MOTORISTS will be blitzed in a crackdown by police and a hit-squad of traffic wardens.

Drivers who leave their vehicles on yellow lines, clogging town centres, are to be targeted under the initiative.

The plan was unveiled by the New Forest's senior police officer, Superintendent David Ball, who told the New Forest police and community liaison committee there would be times when the Forest's seven traffic wardens would be called in from their individual towns to work together as a team.

"We have got traffic wardens in isolated towns across the Forest and what I have said to my inspectors in those towns is that when you've got a problem and complaints about parking, it is not beyond our capability to get them together and take them to blitz the area where the complaints are.

"Obviously, they will use their discretion, but where people are flagrantly breaking the parking regulations, they will be given a ticket," he said.

Wardens are based individually in Ringwood, Fordingbridge, New Milton, Lymington, Lyndhurst, Hythe and Totton.

Supt Ball's revelation came after complaints by a Lymington resident about particular people in the town repeatedly ignoring yellow lines and obstructing certain areas of the High Street. There were even complaints that a pedestrian crossing had been blocked on market days.

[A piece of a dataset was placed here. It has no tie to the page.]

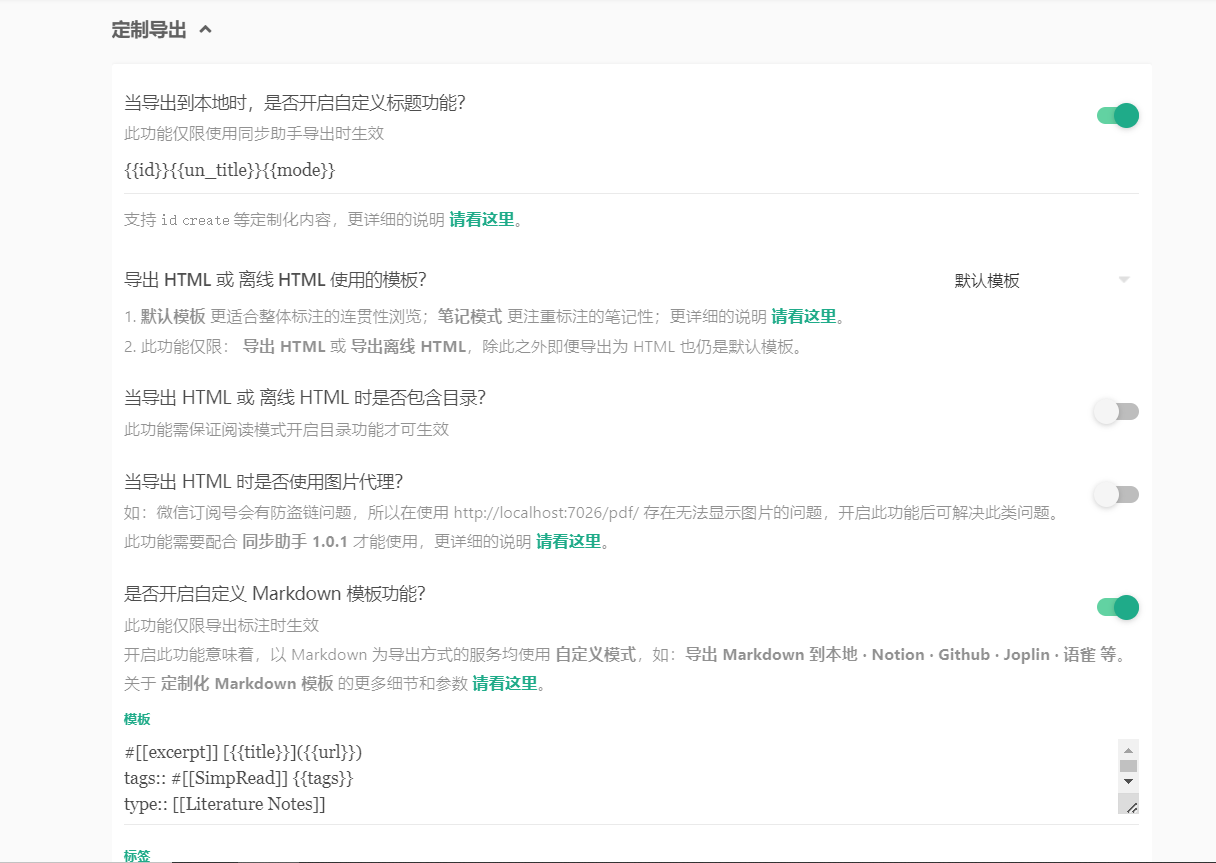Click the scrollbar track of the template editor
This screenshot has height=863, width=1216.
(1130, 765)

Another potential trouble spot is at Hythe, where short-term parking - particularly close to cash machines on a narrow road used by large buses and delivery lorries - is a regular occurrence.

Problems outside schools could also come under the spotlight. The superintendent said: "We would not want to ticket all the mums taking their children to school, but there are obviously some particularly bad examples which do need to be dealt with."